C'est au début d'une nouvelle campagne que les producteurs
sont payés. Les cotonculteurs ont eu le temps de s'endetter
pour faire face aux dépenses urgentes. Dans cette situation
où les intrants sont fournis aux producteurs avant
l'argent, il est évident que ces intrants vont se retrouver
alors sur le marché. Les impayés sont donc le
résultat des pratiques mises en place par les sociétés
cotonnières. Pour celui-ci, les producteurs devrait
à l'heure actuelle s'acheter des intrants. Il confie
que les producteurs sont actionnaires à 30% dans la
Sofitex. Ce qui en principe peut servir à couvrir certaines
dépenses comme les intrants. "On ne sait pas encore
ce qui est fait de cet argent", fait-il remarquer. Le
syndicat relève également que les cotonculteurs
paient une assurance incendie. Une assurance qui couvre la
production depuis le champ jusqu'à l'usine. Sur le
terrain, l'assurance incendie n'est valable qu'à l'usine.
"Si le coton brûle, dans les mains des producteurs
même s'il a eu mort d'homme, ils ne sont pas dédommagés",
affirme le président du syndicat. C'est donc, de son
avis, une spoliation que les sociétés cotonnières
pratiquent. Outres ces injustices, les producteurs subissent
la loi des agents et de certains responsables de Groupement
des producteurs de coton (GPC). Le syndicat constate des truquages
de la balance et la corruption pendant le classement du coton.
Tasséré Sawadogo confirme qu'il faut débourser
de l'argent pour que ton coton ait un bon classement. Il faut
également soudoyer pour faire enlever votre coton.

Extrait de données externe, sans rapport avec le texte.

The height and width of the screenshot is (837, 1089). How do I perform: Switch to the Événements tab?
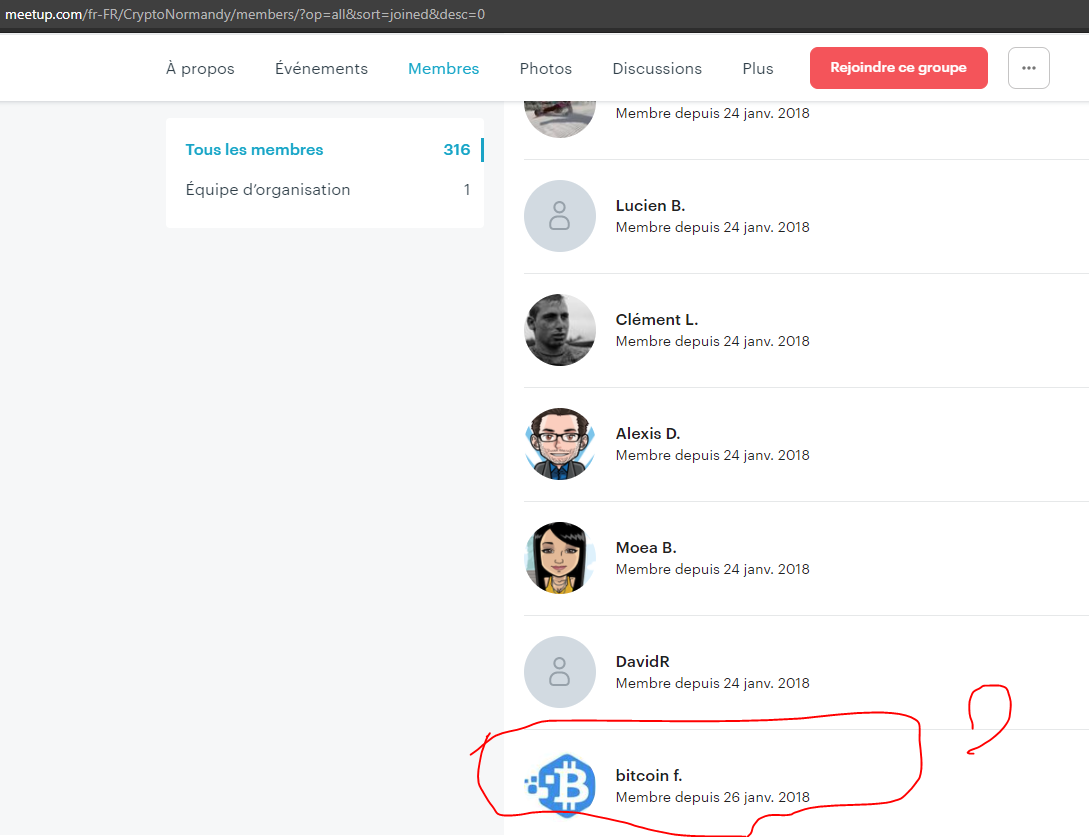(x=321, y=69)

La société a demandé aux producteurs
de signaler tout abus de pouvoir. Ces derniers affirment que
les risques sont nombreux pour celui qui ose s'attaquer à
ces personnes. Les agents sont solidaires et toute dénonciation
sera vengée. Leurs complices sont aussi des responsables
des GPC. La commission sur rachat ou ristourne qui en principe
revient aux producteurs est détournée à
d'autres fins. "Dans le temps, c'était pour les
uvres sociales, maintenant ce sont les responsables
de l'union qui se les partagent", indique Ousmane Tiendrébéogo.
La ristourne est de 4000f/tonne et payée au groupement.
Elle est ensuite répartie entre les sections de l'UNPCB.
La Sofitex a déclaré ne pas pouvoir verser pour
cette campagne la ristourne. Elle n'a pas dégagé
un bénéfice, mais plutôt, un déficit.
Maxime Coulibaly, un agriculteur, affirme que le coton a entraîné
la vraie misère dans les familles. Les enfants sont
malnutris et les foyers sont pauvres avec des conséquences
sociales. Le coton ne profite qu'à celui qui a une
main d'uvre gratuite, une grande famille. Si la répartition
des fruits était équitable dans les familles,
personne ne se hasarderait dans le coton, a-t-il déclaré.
A cela, il ajoute les effets des pesticides sur la santé
humaine, sur l'environnement, les eaux et les sols.